First define the logistic function:

import numpy as np
def sigmoid(input):
    return 1.0 / (1 + np.exp(-input))

# Input variables from -8 to 8, and the output correspondingly:
z = np.linspace(-8, 8, 1000)
y = sigmoid(z)
import matplotlib.pyplot as plt
plt.plot(z, y)
plt.axhline(y=0, ls='dotted', color='k')
plt.axhline(y=0.5, ls='dotted', color='k')
plt.axhline(y=1, ls='dotted', color='k')
plt.yticks([0.0, 0.25, 0.5, 0.75, 1.0])
plt.xlabel('z')
plt.ylabel('y(z)')
plt.show()

In the S-shaped curve, all inputs are transformed into the range from 0 to 1. For positive inputs, a greater value results in an output closer to 1; for negative inputs, a smaller value generates an output closer to 0; when the input is 0, the output is the midpoint 0.5.

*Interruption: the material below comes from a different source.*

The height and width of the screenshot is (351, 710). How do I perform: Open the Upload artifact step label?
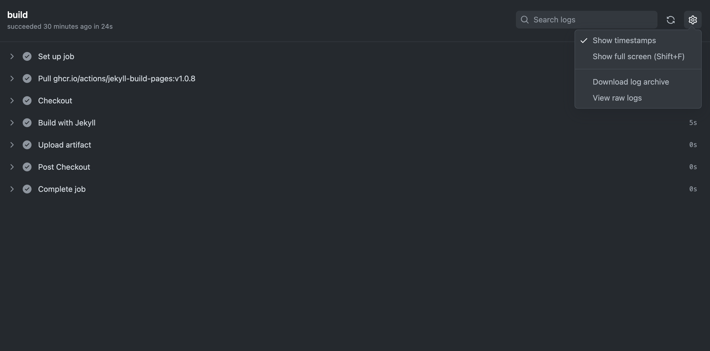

Logistic regression, by default, is limited to two-class classification problems. It cannot be used for classification tasks that have more than two class labels, so-called multi-class classification. Instead, it requires modification to support multi-class classification problems.

The multinomial logistic regression (often just called ‘multinomial regression’) algorithm is an extension to the logistic regression model that involves changing the loss function to cross-entropy loss and predict probability distribution to a multinomial probability distribution to natively support multi-class classification problems.

2. Support Vector Machine

Support Vector Machines (or SVM) seek a line that best separates two classes. Those data instances that are closest to the line that best separates the classes are called support vectors and influence where the line is placed. SVM has been extended to support multiple classes.Of particular importance is the use of different kernel functions via the kernel parameter.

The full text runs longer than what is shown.